▶ [SOURCE INFORMATION]:
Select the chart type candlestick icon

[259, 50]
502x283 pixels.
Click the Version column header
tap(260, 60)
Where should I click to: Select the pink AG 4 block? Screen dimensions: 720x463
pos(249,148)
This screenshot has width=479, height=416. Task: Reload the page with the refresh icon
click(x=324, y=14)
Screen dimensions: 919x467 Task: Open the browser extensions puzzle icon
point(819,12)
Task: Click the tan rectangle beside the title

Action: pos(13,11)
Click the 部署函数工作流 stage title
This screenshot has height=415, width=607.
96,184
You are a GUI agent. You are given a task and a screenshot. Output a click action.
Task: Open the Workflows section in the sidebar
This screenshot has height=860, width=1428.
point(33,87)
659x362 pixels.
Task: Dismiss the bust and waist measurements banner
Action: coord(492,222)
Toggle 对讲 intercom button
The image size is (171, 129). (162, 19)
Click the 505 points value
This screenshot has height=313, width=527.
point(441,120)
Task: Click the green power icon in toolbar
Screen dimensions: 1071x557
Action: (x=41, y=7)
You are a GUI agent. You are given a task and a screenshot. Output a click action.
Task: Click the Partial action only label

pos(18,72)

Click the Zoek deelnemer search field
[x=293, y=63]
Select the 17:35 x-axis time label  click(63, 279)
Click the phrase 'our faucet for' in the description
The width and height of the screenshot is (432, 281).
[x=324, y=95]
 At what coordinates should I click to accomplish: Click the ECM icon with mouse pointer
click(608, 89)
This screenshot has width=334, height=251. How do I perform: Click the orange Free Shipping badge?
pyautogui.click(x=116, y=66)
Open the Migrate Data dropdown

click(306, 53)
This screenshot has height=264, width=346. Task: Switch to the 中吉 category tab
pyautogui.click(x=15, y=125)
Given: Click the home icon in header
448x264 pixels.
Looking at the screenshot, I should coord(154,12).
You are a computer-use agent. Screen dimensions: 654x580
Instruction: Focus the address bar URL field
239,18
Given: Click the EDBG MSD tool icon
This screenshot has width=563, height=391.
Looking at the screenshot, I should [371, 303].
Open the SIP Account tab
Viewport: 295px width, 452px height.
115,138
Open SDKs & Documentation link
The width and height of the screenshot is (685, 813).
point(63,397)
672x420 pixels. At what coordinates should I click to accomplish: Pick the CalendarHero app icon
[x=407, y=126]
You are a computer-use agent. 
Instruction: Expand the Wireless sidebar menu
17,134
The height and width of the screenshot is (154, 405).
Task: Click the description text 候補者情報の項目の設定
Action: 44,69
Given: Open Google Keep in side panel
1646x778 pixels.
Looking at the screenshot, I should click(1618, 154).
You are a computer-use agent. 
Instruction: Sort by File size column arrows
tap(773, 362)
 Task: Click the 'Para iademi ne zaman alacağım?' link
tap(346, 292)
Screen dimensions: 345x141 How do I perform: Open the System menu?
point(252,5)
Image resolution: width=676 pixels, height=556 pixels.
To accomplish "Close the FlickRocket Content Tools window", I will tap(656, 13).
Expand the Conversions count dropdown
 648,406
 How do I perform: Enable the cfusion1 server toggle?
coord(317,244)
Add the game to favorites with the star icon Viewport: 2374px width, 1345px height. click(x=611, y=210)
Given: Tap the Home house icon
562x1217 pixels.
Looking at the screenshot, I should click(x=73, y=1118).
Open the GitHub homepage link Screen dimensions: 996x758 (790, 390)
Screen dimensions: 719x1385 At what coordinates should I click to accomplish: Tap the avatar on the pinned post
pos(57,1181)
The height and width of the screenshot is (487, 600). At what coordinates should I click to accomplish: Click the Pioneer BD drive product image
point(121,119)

▶ [THE TASK]:
Please copy, exactly as written, every line in the listing above from the line with "Where should I" up to and including the line with "Task: Click the green power icon in toolbar".

▶ [RESPONSE BELOW]:
Where should I click to: Select the pink AG 4 block? Screen dimensions: 720x463
pos(249,148)
This screenshot has width=479, height=416. Task: Reload the page with the refresh icon
click(x=324, y=14)
Screen dimensions: 919x467 Task: Open the browser extensions puzzle icon
point(819,12)
Task: Click the tan rectangle beside the title

Action: pos(13,11)
Click the 部署函数工作流 stage title
This screenshot has height=415, width=607.
96,184
You are a GUI agent. You are given a task and a screenshot. Output a click action.
Task: Open the Workflows section in the sidebar
This screenshot has height=860, width=1428.
point(33,87)
659x362 pixels.
Task: Dismiss the bust and waist measurements banner
Action: coord(492,222)
Toggle 对讲 intercom button
The image size is (171, 129). (162, 19)
Click the 505 points value
This screenshot has height=313, width=527.
point(441,120)
Task: Click the green power icon in toolbar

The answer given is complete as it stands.